Defesa pede e juiz do Piauí adia julgamento de Hildebrando para maio do ano que vem

O chefe do chamado “esquadrão da morte” no Acre, o ex-deputado Hildebrando Pascoal (d), chegando à sede da Justiça Federal, em Brasília, onde começou hoje o seu julgamento. Ele e outras cinco pessoas irão a júri popular. Hildebrando é acusado de ser o mandante da morte de um policial civil quando ainda era deputado estadual. O julgamento deve se estender até o fim da semana.

A defesa do ex-deputado federal Hildebrando Pascoal alegou não ter recebido, em tempo hábil, a cópia dos autos e por isso, pediu o adiamento do julgamento que iria ocorrer por meio de videoconferência com a justiça do Estado do Piauí. O pedido foi acatado pelo juiz piauiense José Sodré Ferreira Neto, e o julgamento foi transferido para o dia 19 de maio de 2020.

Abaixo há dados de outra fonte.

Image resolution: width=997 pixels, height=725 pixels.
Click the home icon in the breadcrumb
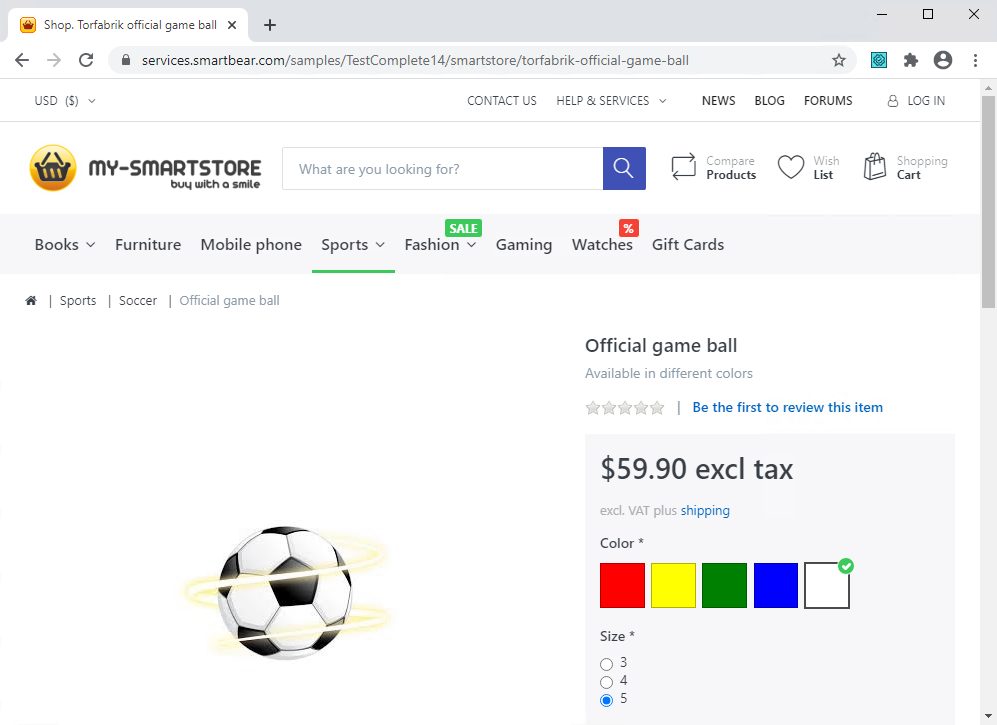pos(31,300)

Hildebrando Pascoal e o ex-policial militar Raimundo Alves de Oliveira, são acusados de homicídio contra José Hugo Alves Júnior, que ficou conhecido como “Caso Huguinho”.

Em 2009, Hidelbrando Pascoal foi condenado pela morte de Agilson Firmino, o ‘Baiano’, caso que ficou conhecido popularmente como ‘Crime da Motosserra’. Firmino teria auxiliado na fuga de José Hugo Alves Júnior, suspeito de ter assassinado Itamar Pascoal, irmão do ex-deputado, após uma discussão em um posto de gasolina da capital.

Segundo a denúncia do Ministério Público do Piauí (MP-PI), em janeiro de 1997, Hildebrando Pascoal conseguiu localizar José Hugo em Parnaguá, teria levada a vítima para o município de Formosa do Rio Preto (BA), onde teria sido torturada e assassinada. O ex-deputado também teria sequestrado e cometido cárcere privado contra esposa e filhos de José Hugo.

O ex-deputado sofre com sérios problemas de saúde e saiu há poucos dias, por ordem da justiça, deixou a penitenciária para cumprir prisão domiciliar. O júri segue apenas com a oitiva do réu Raimundo Alves.